● **Problem to work on**
Emit an exact copy of the lines running from the start of the records to the line containing "WordPress定制服务 (200, 2339)", both included.

[Collected data entries]
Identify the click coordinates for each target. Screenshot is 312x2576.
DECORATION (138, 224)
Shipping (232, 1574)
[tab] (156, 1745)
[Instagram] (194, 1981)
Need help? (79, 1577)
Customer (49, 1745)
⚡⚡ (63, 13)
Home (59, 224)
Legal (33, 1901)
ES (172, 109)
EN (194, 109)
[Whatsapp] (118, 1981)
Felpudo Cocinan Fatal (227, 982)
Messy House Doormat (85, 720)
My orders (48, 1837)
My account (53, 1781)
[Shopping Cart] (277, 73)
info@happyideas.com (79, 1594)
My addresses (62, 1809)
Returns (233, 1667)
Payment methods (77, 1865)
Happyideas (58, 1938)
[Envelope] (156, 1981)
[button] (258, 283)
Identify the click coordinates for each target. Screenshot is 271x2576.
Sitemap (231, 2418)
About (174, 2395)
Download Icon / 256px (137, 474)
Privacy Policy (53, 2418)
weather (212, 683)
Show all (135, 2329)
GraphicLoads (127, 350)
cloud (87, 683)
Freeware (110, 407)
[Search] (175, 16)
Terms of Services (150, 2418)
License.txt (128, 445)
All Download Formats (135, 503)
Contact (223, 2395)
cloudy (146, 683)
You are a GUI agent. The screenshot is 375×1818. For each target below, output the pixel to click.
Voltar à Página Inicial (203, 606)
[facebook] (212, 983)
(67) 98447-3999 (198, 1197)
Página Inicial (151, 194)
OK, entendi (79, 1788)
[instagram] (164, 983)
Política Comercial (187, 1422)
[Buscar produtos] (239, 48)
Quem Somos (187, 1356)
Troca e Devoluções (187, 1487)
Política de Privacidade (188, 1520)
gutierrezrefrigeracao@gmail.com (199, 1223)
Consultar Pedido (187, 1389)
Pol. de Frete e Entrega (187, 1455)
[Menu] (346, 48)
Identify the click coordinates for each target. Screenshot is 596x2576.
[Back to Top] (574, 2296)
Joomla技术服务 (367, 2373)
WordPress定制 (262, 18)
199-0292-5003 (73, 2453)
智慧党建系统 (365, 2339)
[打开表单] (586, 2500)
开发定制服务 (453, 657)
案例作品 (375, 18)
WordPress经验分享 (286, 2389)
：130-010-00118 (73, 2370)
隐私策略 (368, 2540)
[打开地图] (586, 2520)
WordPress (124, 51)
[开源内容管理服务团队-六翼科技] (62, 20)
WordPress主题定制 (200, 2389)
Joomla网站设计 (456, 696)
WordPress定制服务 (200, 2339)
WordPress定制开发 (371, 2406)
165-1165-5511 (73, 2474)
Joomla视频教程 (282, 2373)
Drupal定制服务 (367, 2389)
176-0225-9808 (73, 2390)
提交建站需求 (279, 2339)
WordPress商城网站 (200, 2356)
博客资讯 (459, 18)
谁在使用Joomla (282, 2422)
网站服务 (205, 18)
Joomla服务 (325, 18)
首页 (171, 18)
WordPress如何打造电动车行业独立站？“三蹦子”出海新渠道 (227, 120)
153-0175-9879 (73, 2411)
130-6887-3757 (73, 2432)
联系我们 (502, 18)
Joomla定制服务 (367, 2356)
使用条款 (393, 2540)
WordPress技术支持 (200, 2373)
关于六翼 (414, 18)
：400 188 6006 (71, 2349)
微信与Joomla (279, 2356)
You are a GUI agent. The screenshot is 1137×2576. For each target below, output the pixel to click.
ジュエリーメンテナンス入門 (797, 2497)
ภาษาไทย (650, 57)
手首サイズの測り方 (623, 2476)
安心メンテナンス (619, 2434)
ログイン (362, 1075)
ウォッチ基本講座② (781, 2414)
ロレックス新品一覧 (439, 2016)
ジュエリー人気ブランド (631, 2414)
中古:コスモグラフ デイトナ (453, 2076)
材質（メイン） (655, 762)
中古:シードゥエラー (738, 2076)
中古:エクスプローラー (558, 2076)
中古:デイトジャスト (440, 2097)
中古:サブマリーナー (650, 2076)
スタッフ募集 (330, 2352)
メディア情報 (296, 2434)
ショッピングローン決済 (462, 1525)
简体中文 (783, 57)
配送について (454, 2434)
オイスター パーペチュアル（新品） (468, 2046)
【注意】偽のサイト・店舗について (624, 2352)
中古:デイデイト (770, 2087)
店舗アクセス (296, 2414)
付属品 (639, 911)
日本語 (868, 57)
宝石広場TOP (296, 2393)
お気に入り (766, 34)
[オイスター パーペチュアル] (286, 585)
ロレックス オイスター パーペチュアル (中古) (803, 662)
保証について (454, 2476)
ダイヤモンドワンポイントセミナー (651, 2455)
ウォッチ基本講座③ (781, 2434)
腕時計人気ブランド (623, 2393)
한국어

● **Task response**
Identify the click coordinates for each target. Screenshot is 312x2576.
DECORATION (138, 224)
Shipping (232, 1574)
[tab] (156, 1745)
[Instagram] (194, 1981)
Need help? (79, 1577)
Customer (49, 1745)
⚡⚡ (63, 13)
Home (59, 224)
Legal (33, 1901)
ES (172, 109)
EN (194, 109)
[Whatsapp] (118, 1981)
Felpudo Cocinan Fatal (227, 982)
Messy House Doormat (85, 720)
My orders (48, 1837)
My account (53, 1781)
[Shopping Cart] (277, 73)
info@happyideas.com (79, 1594)
My addresses (62, 1809)
Returns (233, 1667)
Payment methods (77, 1865)
Happyideas (58, 1938)
[Envelope] (156, 1981)
[button] (258, 283)
Identify the click coordinates for each target. Screenshot is 271x2576.
Sitemap (231, 2418)
About (174, 2395)
Download Icon / 256px (137, 474)
Privacy Policy (53, 2418)
weather (212, 683)
Show all (135, 2329)
GraphicLoads (127, 350)
cloud (87, 683)
Freeware (110, 407)
[Search] (175, 16)
Terms of Services (150, 2418)
License.txt (128, 445)
All Download Formats (135, 503)
Contact (223, 2395)
cloudy (146, 683)
You are a GUI agent. The screenshot is 375×1818. For each target below, output the pixel to click.
Voltar à Página Inicial (203, 606)
[facebook] (212, 983)
(67) 98447-3999 (198, 1197)
Página Inicial (151, 194)
OK, entendi (79, 1788)
[instagram] (164, 983)
Política Comercial (187, 1422)
[Buscar produtos] (239, 48)
Quem Somos (187, 1356)
Troca e Devoluções (187, 1487)
Política de Privacidade (188, 1520)
gutierrezrefrigeracao@gmail.com (199, 1223)
Consultar Pedido (187, 1389)
Pol. de Frete e Entrega (187, 1455)
[Menu] (346, 48)
Identify the click coordinates for each target. Screenshot is 596x2576.
[Back to Top] (574, 2296)
Joomla技术服务 (367, 2373)
WordPress定制 (262, 18)
199-0292-5003 (73, 2453)
智慧党建系统 (365, 2339)
[打开表单] (586, 2500)
开发定制服务 (453, 657)
案例作品 (375, 18)
WordPress经验分享 (286, 2389)
：130-010-00118 (73, 2370)
隐私策略 (368, 2540)
[打开地图] (586, 2520)
WordPress (124, 51)
[开源内容管理服务团队-六翼科技] (62, 20)
WordPress主题定制 (200, 2389)
Joomla网站设计 (456, 696)
WordPress定制服务 (200, 2339)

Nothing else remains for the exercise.